Jordanian politician (1929/1930–2024)

Salem Masadeh (سالم مساعده; 1929 or 1930 – 26 December 2024) was a Jordanian lawyer and government minister.

==Background==
Masadeh completed his high school in Jordan and graduated from Damascus University in 1954 with a law degree. He died on 26 December 2024, at the age of 94.

==Career==
Masadeh started his career as a judge in Jordan (1958–1970). He then became the governor of Amman and the deputy prime minister (1970–1972).

Masadeh served as Minister of Justice (1972–1974) in Ahmad Louzi's government, and in the following government he was minister of Finance (1974–1976). He then served briefly in Mudar Badran's first government. In the next three years, he worked in the private sector as a lawyer.

In 1979, Masadeh was asked to serve as the minister of Finance again. After prime minister Shareef Abed El Hameed Sharaf died three years later, Masadeh continued as the finance minister under Mudar's Badran's third administration until 1984.

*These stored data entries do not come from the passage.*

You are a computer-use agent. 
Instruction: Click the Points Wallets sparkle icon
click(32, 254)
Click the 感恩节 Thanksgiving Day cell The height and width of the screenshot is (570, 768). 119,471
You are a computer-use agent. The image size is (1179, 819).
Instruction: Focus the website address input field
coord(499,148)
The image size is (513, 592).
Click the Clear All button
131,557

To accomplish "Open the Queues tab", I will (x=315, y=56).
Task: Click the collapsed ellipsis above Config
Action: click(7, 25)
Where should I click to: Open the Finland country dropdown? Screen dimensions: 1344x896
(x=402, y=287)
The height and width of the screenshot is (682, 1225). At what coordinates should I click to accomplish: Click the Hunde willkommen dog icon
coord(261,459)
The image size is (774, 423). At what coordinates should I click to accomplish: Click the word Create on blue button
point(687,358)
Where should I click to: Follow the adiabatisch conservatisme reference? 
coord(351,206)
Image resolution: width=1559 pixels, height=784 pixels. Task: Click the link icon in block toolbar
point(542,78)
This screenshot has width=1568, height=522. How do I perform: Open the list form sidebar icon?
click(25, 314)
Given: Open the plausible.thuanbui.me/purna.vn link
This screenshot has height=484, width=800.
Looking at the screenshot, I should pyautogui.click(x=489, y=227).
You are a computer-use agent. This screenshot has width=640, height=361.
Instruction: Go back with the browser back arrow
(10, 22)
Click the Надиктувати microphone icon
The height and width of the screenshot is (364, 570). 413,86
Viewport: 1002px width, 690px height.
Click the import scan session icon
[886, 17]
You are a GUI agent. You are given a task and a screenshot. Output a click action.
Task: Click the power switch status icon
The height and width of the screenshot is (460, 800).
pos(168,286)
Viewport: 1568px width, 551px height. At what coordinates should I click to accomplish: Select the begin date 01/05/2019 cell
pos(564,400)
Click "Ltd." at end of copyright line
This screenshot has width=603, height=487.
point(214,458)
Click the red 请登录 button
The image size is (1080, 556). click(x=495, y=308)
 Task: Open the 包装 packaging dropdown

Masadeh returned to the private sector for five years. In 1989, an economic crisis hit Jordan, after Zaid al-Rifai's government. Masadeh was called back into Zaid ibn Shaker's government as vice prime minister, and minister of Interior affairs. Eight months later, the prime minister resigned and Mudar Badran took office as the prime minister. Masadeh was assigned again as the vice Prime minister and minister of Interior Affairs for the last time.

After retiring from the government, Masadeh served as a member of the Jordanian Senate. He also became a board of trustees member of the Islamic Bank, Jordan Steel, and Yarmouk University.